「もういいかな」
と判断するのは石原さんの目である。糸が少しずつ動き出した。瘤がドロッパーのU字孔に吸い込まれていく。やがて……、繋ぎ目がドロッパーを通り越した。織機はそこで止まり、石原さんは下に潜り込んで切れた糸がないか点検し始めた。
次は綜絖である。そろそろと進んできた繋ぎ目が綜絖の手前でピタリと止まった。巻取りビームの方に居場所を変えた石原さんは、手で綜絖を押し始めた。ここは綜絖を動かして通すところらしい。

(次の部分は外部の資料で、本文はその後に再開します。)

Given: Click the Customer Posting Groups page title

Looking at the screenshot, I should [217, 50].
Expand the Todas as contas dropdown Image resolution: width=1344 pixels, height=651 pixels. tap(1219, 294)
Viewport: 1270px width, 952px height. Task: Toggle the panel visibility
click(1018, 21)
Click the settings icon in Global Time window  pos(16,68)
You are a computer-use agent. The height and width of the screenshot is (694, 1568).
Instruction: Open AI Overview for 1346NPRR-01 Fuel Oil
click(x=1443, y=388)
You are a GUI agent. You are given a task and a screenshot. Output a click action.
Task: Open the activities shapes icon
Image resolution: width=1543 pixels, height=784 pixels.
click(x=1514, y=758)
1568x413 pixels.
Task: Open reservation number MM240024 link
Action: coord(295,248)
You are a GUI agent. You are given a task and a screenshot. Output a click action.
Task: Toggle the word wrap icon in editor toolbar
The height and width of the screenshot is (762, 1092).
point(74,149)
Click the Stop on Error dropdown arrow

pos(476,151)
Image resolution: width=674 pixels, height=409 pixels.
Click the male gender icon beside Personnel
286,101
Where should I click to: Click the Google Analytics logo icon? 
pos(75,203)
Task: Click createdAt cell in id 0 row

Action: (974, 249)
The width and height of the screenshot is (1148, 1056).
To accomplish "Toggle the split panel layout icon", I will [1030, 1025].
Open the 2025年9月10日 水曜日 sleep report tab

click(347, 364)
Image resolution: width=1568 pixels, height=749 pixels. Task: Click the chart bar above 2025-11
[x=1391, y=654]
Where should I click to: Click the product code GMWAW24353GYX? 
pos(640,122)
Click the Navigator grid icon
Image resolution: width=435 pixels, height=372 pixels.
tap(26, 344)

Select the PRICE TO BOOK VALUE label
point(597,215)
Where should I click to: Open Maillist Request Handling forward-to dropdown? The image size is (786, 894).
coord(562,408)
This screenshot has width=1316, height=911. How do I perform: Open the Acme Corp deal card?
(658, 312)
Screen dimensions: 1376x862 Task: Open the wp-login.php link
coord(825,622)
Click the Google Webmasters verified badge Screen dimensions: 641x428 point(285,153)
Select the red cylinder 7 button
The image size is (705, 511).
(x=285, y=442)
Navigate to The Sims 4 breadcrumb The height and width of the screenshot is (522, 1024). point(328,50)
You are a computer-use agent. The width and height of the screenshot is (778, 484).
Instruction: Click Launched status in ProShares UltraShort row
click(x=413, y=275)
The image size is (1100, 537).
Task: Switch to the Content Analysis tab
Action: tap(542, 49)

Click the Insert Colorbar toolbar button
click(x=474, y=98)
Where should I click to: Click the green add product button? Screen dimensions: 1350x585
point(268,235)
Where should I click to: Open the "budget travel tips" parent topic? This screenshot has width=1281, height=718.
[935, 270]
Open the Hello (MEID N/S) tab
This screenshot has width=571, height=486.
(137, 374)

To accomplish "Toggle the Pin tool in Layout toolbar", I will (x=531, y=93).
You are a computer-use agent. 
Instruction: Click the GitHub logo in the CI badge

それが済むと、10数本の糸が切れて漂っていた。この糸も筬を通して巻き取らなければならない。見ていると、1本ずつ綜絖の穴を通し、筬の手前で隣の経糸に結びつけ始めた。筬の隙間には4本ずつの経糸が通る。だから、切れた糸と同じ筬を通る糸は隣にあるので、これに結びつけて一緒に通してしまおうという算段なのだ。
「終わったね」
石原さんがそうつぶやいたのは、よじり作業を終えて1時間以上経ってからだった。
「難しい糸の時は、これが3時間も4時間もかかって、いつ帰れるか分からなくなっちゃうのよね」
【この仕事】
「最近、肩が痛いんだよね。腱鞘炎かなあ? 職業病だよね。ま、昔に比べれば仕事は随分減ったけど、なにせ歳だから」
いまでは仕事に出るのは1年に40日内外。
「小遣い程度にしかならないけどね」
それでも、この仕事が好きだ。
「昔はね、市外の機屋さんにも呼ばれて足利、川越、いろんな所に行ったわ。楽しかったなあ。仕事は楽しいよ。お腹が大きいときも出来たし、休んだのは産後の1ヶ月ぐらい。私、ほかの仕事はきっと向いてないんだよね」
仲間はすっかり減って寂しくなった。でも石原さんは機屋さんから仕事が入るのを待ち続けている。